But the sheer virulence of this instance of SoBig has me wondering if I should abandon my email account and start over with something new and secret. It's just a matter of time before web-listed email accounts are completely buried beneath the shit being hurled at them.

This morning Eleanor disappeared again, but this time I had a good idea where she'd gone. I went up the road and looked over at the yard in front of the green house where she'd visited that Jack Russell the other day. While I was standing there, a very large, very orange, very ugly, very bow-legged dog came waddling out of the driveway on the other side of Dug Hill Road (behind me). He must have belonged to some variety of dog bred for its unpleasant qualities. I expected him to start barking at me, but he just stood there, staring at me over the crests of his facial skin wrinkles. So, as usual when meeting a new dog, I said, "Hiiiii!" His response was an agressive "Woo-wooof!" from down near the left end of the piano keyboard. "Okay..." I said, backing away. At this point, little Eleanor came trotting out from the part of the scene he was obscuring. Apparently she'd gone and made herself another friend without even resorting to Friendster.

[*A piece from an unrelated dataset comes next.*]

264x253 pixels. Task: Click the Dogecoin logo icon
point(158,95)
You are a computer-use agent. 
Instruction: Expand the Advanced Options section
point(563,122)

After I got back to the house, I was worried about Eleanor wandering off again, so I took her for a long walk down the Stick Trail. For some reason Sally didn't come along. Perhaps she's beginning to get annoyed by Eleanor's relentless playfulness in the woods.
Eleanor has learned to identify the warning shrieks of chipmunks and now, like Sally, gets very excited by them.
Owing to the wet summer, the woods are supporting an amazing diversity of mushrooms. There are many edible yellow-spored Boletes, deadly poisonous white Amanitas, marginally hallucinogenic Amanita muscarias, plentiful Old Men of the Woods, red Russulas, small puffballs, coral fungi, and (my discovery today), a white Lactarius piperatus. I sampled a tiny piece in my mouth and it burned like a habañero pepper.

I went back and forth to Woodstock a couple of times on a mission to install an AirPort hub. On one of my drives past the beautiful Ashokan Reservoir on Dike Road I almost ran into a Canada Goose.


The first version of "about me" that I put in my Friendster profile:

i live the life of an idle rich person not because i work hard and play by the rules, but because i download all my music for free and shoplift every chance i get. oh, and my wife made out like a bandit in the new york real estate bubble.

(I replaced this today with a slightly-edited Nigerian spam that actually claimed to hail from South Africa.)